D DevBrainBox

Model Training & Testing

AI is technology that enables computers and machines to simulate human learning.

How to Train an AI Model

Training is the process of teaching the model to recognize patterns in data.

Steps:

  1. Collect Data
  • Example: House prices dataset with features (size, rooms, location) and target (price).
  1. Preprocess Data
  • Handle missing values, scale numbers, encode categories.
  1. Split Data
  • Usually 80% training, 20% testing.
  1. Choose an Algorithm/Model
  • Regression (predict numbers),
  • Classification (predict categories),
  • Neural networks (deep learning tasks).
  1. Fit the Model (Training)
  • The model learns patterns from the training dataset.
  • Example: A decision tree learns rules like “if size > 2000 sqft → price higher”.

How to Test an AI Model

Testing means evaluating the trained model on data it has never seen before.

Steps:

1. Use Test Data (20%)

  • Provide unseen examples to the model.
  • Example: Give house features → model predicts price.

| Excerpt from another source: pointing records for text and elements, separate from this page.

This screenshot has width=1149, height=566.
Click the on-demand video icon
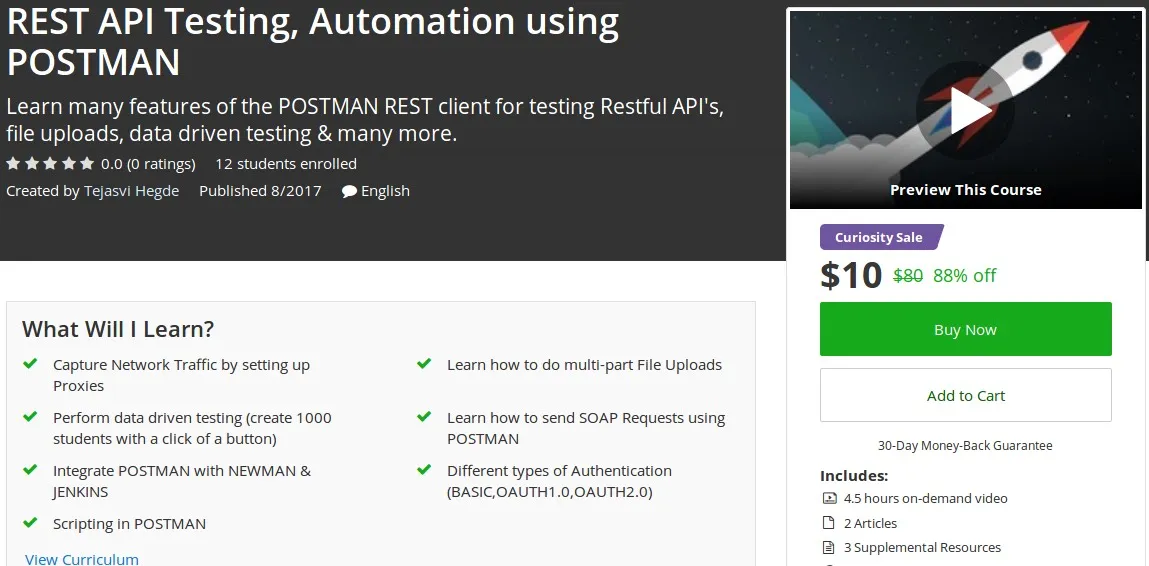[x=828, y=498]
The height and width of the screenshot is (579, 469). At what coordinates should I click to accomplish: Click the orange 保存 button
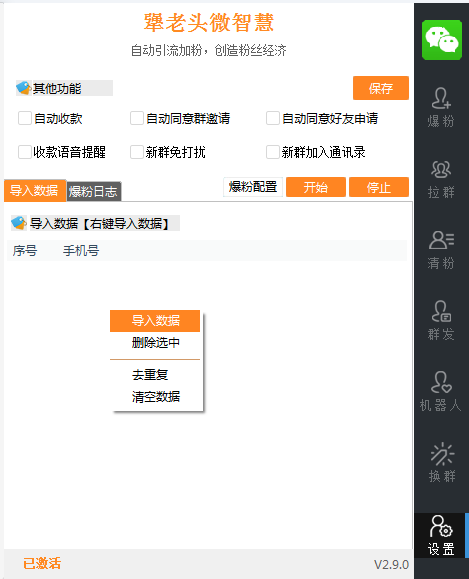381,88
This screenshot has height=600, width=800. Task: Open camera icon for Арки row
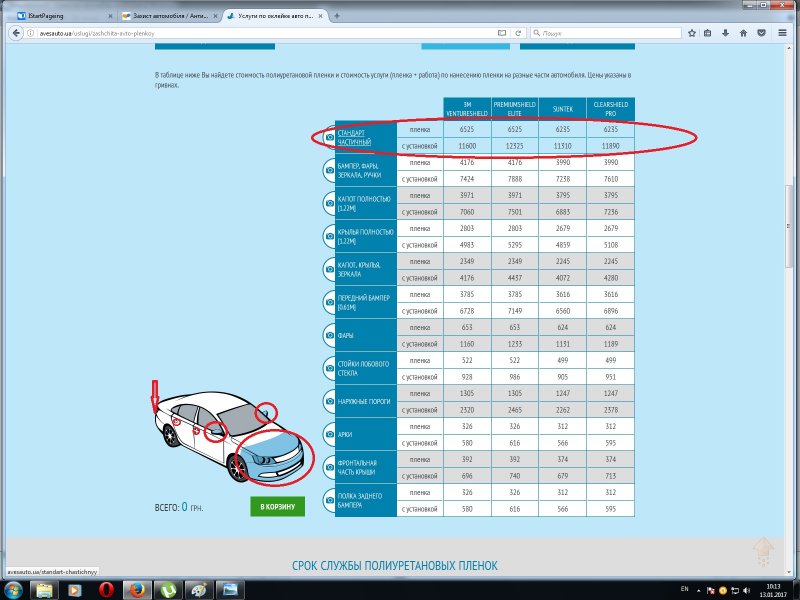pos(329,434)
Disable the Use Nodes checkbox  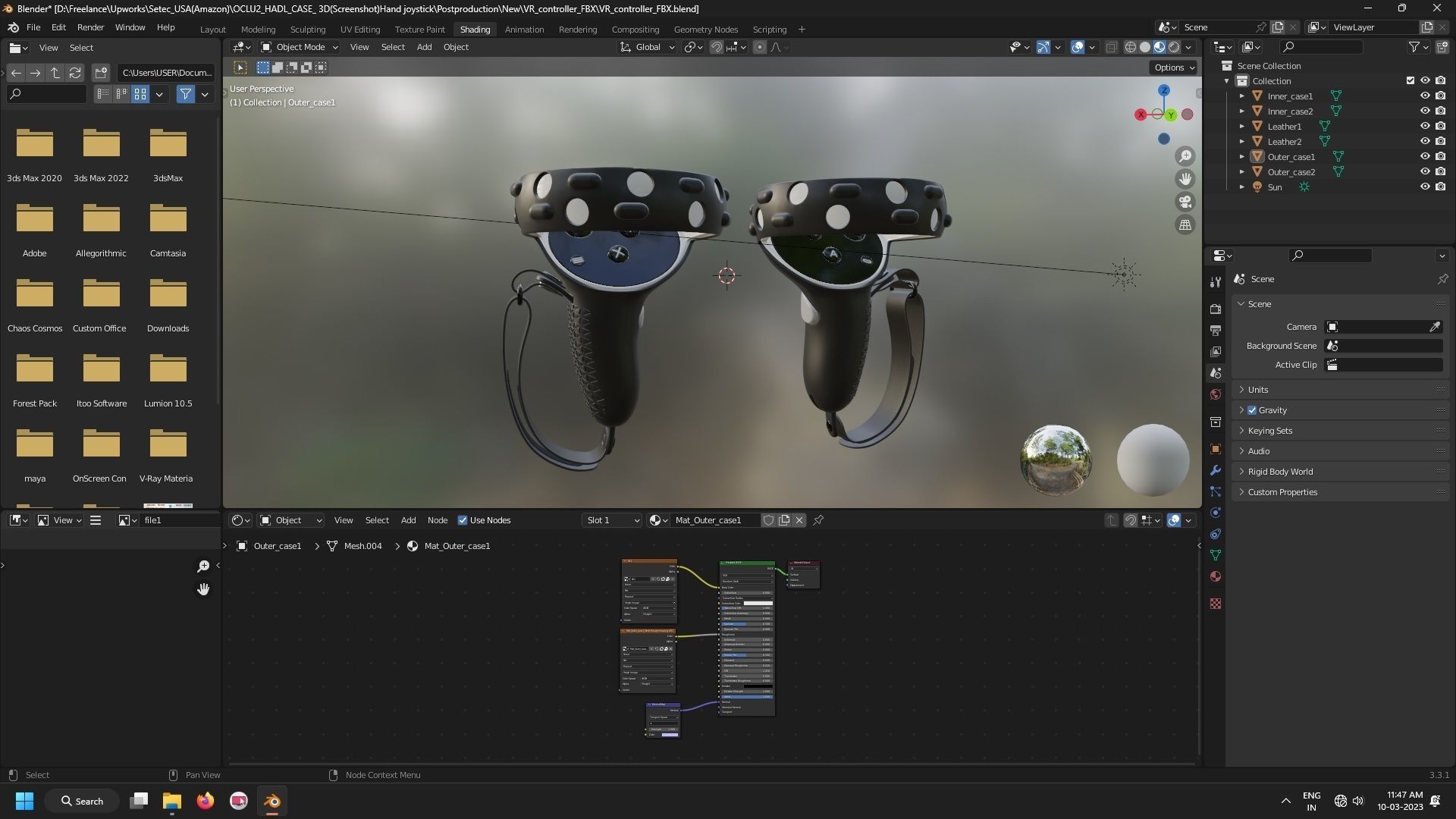coord(463,520)
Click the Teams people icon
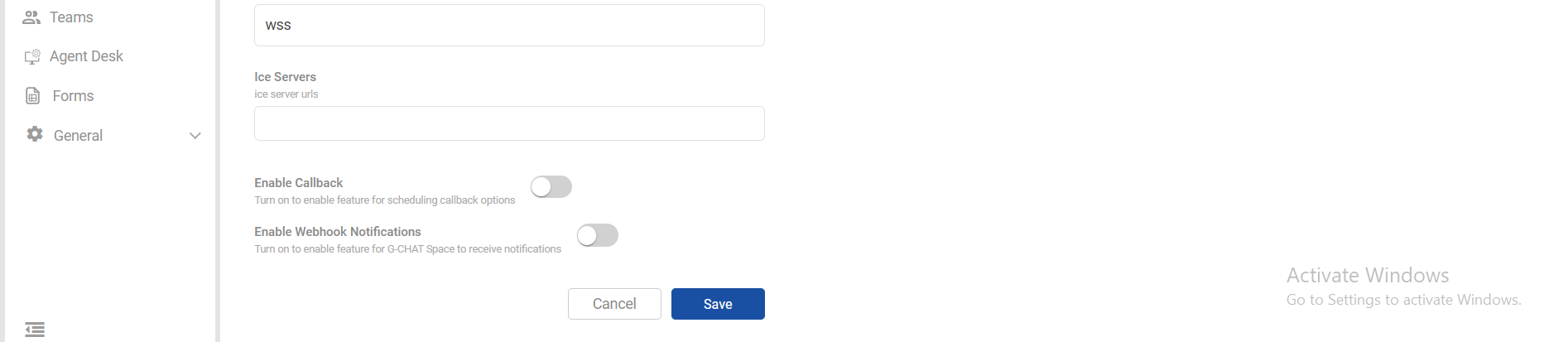 (31, 17)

2. Compare Predictions with Actual Values

  • If actual price = 300,000 and model predicted 290,000, it’s close.
  • Collect errors for all test samples.

3. Evaluate Using Metrics

  • Accuracy (for classification).
  • Precision/Recall/F1-score (for imbalanced classes).
  • Mean Squared Error (MSE) or R² Score (for regression).

4. Training vs. Testing (Key Difference)

  • Training = Model learns from known data.
  • Testing = Model performance is measured on new, unseen data.

✅ Summary:

  • Collect & preprocess data.
  • Split into training & testing sets.
  • Train (fit) the model on training data.
  • Test it with unseen data.
  • Evaluate with metrics.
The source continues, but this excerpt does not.